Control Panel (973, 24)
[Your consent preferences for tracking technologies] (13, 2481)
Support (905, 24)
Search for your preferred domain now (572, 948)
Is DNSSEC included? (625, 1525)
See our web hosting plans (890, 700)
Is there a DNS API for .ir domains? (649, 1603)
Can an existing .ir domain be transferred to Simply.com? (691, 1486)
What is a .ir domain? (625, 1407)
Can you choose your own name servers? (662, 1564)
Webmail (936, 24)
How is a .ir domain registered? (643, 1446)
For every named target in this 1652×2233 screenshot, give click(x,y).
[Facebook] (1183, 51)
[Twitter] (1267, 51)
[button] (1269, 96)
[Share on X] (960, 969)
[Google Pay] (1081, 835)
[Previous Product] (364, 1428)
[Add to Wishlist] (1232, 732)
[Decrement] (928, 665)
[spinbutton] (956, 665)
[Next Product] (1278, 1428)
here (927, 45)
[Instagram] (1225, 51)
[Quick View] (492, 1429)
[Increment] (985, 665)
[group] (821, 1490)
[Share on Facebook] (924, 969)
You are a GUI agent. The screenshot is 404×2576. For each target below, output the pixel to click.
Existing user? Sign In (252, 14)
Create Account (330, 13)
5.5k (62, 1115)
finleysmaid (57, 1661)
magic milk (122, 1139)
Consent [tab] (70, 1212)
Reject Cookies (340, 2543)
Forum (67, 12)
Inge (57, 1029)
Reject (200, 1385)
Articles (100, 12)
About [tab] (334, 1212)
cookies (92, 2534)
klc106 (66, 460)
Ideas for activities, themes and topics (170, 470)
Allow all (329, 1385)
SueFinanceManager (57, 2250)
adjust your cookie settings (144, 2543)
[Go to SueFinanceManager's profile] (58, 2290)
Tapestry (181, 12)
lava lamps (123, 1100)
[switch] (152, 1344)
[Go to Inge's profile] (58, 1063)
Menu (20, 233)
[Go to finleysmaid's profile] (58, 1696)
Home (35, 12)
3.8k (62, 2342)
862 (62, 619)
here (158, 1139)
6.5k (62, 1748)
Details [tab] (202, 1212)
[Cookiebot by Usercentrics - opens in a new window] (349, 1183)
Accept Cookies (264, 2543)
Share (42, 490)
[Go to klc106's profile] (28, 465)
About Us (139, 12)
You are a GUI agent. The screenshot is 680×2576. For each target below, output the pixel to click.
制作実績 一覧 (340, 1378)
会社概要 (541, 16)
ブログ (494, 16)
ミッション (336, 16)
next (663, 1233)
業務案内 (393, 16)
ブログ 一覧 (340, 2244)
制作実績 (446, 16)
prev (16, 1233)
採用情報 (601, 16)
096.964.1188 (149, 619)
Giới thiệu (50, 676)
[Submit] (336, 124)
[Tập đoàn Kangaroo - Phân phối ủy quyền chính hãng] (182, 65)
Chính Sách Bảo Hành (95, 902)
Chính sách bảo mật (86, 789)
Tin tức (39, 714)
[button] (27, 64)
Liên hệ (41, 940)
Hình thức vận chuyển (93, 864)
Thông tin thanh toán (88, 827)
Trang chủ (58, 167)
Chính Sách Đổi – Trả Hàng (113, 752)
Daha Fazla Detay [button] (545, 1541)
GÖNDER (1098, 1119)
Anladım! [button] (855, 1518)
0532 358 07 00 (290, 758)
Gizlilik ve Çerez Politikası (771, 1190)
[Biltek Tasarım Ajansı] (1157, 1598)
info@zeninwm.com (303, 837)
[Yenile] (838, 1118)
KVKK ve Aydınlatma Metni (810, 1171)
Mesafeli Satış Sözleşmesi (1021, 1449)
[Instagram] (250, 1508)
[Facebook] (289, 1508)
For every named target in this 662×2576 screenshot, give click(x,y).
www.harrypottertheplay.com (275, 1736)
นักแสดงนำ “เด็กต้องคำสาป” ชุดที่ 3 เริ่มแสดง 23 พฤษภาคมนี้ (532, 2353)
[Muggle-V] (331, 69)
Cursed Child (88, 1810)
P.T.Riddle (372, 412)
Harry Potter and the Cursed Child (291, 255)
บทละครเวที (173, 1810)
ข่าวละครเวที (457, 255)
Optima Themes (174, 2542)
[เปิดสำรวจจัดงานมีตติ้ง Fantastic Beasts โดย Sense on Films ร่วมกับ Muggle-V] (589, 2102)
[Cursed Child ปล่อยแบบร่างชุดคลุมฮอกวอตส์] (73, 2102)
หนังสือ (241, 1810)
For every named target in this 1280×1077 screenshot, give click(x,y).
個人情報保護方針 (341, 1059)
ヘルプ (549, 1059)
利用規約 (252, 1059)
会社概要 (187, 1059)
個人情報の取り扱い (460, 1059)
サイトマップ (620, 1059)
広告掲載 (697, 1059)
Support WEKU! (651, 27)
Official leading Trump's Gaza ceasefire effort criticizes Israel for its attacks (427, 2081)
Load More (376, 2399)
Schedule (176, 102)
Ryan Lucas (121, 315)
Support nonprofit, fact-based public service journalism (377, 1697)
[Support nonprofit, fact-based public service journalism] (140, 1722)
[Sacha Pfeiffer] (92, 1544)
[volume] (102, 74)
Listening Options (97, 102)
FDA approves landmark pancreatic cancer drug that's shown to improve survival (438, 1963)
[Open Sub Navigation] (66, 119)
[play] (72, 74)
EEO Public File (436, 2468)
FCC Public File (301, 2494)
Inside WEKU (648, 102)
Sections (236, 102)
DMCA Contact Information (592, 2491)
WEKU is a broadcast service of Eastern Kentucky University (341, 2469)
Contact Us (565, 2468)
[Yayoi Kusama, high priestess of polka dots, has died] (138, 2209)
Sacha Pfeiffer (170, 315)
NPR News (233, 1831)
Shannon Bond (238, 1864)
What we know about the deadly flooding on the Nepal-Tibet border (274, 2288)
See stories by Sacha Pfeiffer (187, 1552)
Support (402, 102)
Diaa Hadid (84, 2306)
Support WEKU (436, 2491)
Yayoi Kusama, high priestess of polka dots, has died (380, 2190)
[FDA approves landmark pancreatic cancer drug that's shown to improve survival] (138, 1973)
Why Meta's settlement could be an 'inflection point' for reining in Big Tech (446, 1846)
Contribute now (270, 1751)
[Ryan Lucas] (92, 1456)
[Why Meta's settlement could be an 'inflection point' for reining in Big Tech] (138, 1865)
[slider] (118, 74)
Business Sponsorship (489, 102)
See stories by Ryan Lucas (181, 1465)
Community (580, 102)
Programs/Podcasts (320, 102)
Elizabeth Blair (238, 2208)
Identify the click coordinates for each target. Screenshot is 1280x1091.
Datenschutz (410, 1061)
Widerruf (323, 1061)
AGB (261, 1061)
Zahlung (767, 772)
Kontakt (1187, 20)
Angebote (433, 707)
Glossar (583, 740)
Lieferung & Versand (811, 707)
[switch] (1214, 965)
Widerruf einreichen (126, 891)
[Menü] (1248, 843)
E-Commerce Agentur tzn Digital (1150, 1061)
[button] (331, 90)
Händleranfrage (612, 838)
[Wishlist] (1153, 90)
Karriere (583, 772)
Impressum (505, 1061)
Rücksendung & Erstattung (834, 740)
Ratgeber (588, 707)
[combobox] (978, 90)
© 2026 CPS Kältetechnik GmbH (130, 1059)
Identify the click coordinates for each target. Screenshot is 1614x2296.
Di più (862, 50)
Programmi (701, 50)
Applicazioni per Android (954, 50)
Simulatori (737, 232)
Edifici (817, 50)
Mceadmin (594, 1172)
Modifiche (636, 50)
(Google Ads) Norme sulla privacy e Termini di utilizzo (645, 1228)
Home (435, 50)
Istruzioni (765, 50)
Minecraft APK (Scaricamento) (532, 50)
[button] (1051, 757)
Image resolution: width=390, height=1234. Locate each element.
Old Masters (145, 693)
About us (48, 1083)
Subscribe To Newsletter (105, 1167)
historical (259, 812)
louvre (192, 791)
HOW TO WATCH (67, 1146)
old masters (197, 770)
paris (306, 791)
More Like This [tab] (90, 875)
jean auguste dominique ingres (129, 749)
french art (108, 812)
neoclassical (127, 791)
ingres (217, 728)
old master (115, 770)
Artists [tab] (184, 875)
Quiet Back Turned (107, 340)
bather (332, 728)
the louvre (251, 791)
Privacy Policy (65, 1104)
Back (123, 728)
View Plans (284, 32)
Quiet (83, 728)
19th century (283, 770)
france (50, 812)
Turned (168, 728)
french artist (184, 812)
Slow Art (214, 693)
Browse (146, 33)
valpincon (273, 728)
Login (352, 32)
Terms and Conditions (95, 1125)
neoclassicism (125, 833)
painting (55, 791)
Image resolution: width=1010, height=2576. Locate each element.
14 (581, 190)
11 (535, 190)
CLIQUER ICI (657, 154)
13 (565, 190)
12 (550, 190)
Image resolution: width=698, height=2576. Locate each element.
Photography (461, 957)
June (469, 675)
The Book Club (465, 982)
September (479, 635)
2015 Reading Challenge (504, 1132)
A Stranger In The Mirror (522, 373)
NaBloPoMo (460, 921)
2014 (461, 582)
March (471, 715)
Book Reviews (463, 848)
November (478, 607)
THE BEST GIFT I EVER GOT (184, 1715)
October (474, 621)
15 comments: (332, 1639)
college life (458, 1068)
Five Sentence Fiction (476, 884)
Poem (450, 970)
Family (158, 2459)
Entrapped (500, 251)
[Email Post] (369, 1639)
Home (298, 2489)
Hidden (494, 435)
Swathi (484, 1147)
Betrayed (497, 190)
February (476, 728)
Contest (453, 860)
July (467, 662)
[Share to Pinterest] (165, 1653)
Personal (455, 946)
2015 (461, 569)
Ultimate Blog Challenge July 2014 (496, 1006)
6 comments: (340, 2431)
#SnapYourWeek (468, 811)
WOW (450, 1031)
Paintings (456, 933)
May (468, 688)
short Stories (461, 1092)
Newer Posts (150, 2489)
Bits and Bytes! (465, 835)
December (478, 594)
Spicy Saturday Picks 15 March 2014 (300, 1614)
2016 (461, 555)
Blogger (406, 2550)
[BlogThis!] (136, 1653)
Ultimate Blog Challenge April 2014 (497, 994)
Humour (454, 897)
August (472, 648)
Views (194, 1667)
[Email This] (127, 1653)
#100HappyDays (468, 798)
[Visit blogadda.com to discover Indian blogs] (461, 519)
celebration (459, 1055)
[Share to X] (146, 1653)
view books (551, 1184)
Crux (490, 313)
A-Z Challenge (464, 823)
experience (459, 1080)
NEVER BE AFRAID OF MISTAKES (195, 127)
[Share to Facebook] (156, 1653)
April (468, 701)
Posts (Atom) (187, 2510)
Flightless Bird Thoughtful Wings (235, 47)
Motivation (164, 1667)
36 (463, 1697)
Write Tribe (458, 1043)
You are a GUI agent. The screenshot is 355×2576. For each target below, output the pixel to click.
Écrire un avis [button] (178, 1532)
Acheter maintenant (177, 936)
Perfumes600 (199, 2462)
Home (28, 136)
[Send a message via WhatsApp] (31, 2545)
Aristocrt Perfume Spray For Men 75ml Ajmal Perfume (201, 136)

_ _ _ _ _ _ _

- Your assignment -
When the line containing "Personal (455, 946)" is reached, return it and every later line through the end of the listing above, unaltered and alone.

- Answer below -
Personal (455, 946)
2015 (461, 569)
Ultimate Blog Challenge July 2014 (496, 1006)
6 comments: (340, 2431)
#SnapYourWeek (468, 811)
WOW (450, 1031)
Paintings (456, 933)
May (468, 688)
short Stories (461, 1092)
Newer Posts (150, 2489)
Bits and Bytes! (465, 835)
December (478, 594)
Spicy Saturday Picks 15 March 2014 (300, 1614)
2016 (461, 555)
Blogger (406, 2550)
[BlogThis!] (136, 1653)
Ultimate Blog Challenge April 2014 (497, 994)
Humour (454, 897)
August (472, 648)
Views (194, 1667)
[Email This] (127, 1653)
#100HappyDays (468, 798)
[Visit blogadda.com to discover Indian blogs] (461, 519)
celebration (459, 1055)
[Share to X] (146, 1653)
view books (551, 1184)
Crux (490, 313)
A-Z Challenge (464, 823)
experience (459, 1080)
NEVER BE AFRAID OF MISTAKES (195, 127)
[Share to Facebook] (156, 1653)
April (468, 701)
Posts (Atom) (187, 2510)
Flightless Bird Thoughtful Wings (235, 47)
Motivation (164, 1667)
36 (463, 1697)
Write Tribe (458, 1043)
You are a GUI agent. The screenshot is 355×2576. For each target below, output the pixel to click.
Écrire un avis [button] (178, 1532)
Acheter maintenant (177, 936)
Perfumes600 (199, 2462)
Home (28, 136)
[Send a message via WhatsApp] (31, 2545)
Aristocrt Perfume Spray For Men 75ml Ajmal Perfume (201, 136)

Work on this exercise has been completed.